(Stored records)
[Start of section]
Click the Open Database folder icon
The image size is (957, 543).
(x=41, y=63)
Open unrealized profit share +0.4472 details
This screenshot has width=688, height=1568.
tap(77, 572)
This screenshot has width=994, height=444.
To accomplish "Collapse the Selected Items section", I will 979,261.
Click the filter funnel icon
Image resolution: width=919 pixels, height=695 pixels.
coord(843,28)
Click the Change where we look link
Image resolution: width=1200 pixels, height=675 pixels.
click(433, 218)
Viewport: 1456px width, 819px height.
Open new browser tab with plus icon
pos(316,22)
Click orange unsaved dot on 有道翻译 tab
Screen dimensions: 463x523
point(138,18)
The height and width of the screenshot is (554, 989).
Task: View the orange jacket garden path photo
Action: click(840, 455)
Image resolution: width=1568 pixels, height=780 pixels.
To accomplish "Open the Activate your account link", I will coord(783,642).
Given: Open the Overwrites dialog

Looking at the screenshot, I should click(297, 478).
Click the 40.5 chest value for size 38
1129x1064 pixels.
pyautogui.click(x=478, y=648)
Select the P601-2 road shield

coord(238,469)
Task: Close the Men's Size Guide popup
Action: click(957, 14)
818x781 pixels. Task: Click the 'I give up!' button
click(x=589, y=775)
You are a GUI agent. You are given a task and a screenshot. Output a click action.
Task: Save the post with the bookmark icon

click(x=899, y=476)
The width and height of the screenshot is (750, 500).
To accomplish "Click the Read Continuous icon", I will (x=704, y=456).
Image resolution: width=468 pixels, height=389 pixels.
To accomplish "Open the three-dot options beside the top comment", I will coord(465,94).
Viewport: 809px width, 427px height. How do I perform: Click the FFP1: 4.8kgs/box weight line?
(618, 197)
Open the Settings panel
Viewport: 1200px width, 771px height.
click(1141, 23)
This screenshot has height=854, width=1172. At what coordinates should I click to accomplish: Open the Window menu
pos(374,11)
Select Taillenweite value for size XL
[End of section]
* AIM OF THE EXERCISE
Copy every record shown above, exactly and completely.

* EXERCISE RESULT
Click the Open Database folder icon
The image size is (957, 543).
(x=41, y=63)
Open unrealized profit share +0.4472 details
This screenshot has width=688, height=1568.
tap(77, 572)
This screenshot has width=994, height=444.
To accomplish "Collapse the Selected Items section", I will 979,261.
Click the filter funnel icon
Image resolution: width=919 pixels, height=695 pixels.
coord(843,28)
Click the Change where we look link
Image resolution: width=1200 pixels, height=675 pixels.
click(433, 218)
Viewport: 1456px width, 819px height.
Open new browser tab with plus icon
pos(316,22)
Click orange unsaved dot on 有道翻译 tab
Screen dimensions: 463x523
point(138,18)
The height and width of the screenshot is (554, 989).
Task: View the orange jacket garden path photo
Action: click(840, 455)
Image resolution: width=1568 pixels, height=780 pixels.
To accomplish "Open the Activate your account link", I will coord(783,642).
Given: Open the Overwrites dialog

Looking at the screenshot, I should click(297, 478).
Click the 40.5 chest value for size 38
1129x1064 pixels.
pyautogui.click(x=478, y=648)
Select the P601-2 road shield

coord(238,469)
Task: Close the Men's Size Guide popup
Action: click(957, 14)
818x781 pixels. Task: Click the 'I give up!' button
click(x=589, y=775)
You are a GUI agent. You are given a task and a screenshot. Output a click action.
Task: Save the post with the bookmark icon

click(x=899, y=476)
The width and height of the screenshot is (750, 500).
To accomplish "Click the Read Continuous icon", I will (x=704, y=456).
Image resolution: width=468 pixels, height=389 pixels.
To accomplish "Open the three-dot options beside the top comment", I will coord(465,94).
Viewport: 809px width, 427px height. How do I perform: Click the FFP1: 4.8kgs/box weight line?
(618, 197)
Open the Settings panel
Viewport: 1200px width, 771px height.
click(1141, 23)
This screenshot has height=854, width=1172. At what coordinates should I click to accomplish: Open the Window menu
pos(374,11)
Select Taillenweite value for size XL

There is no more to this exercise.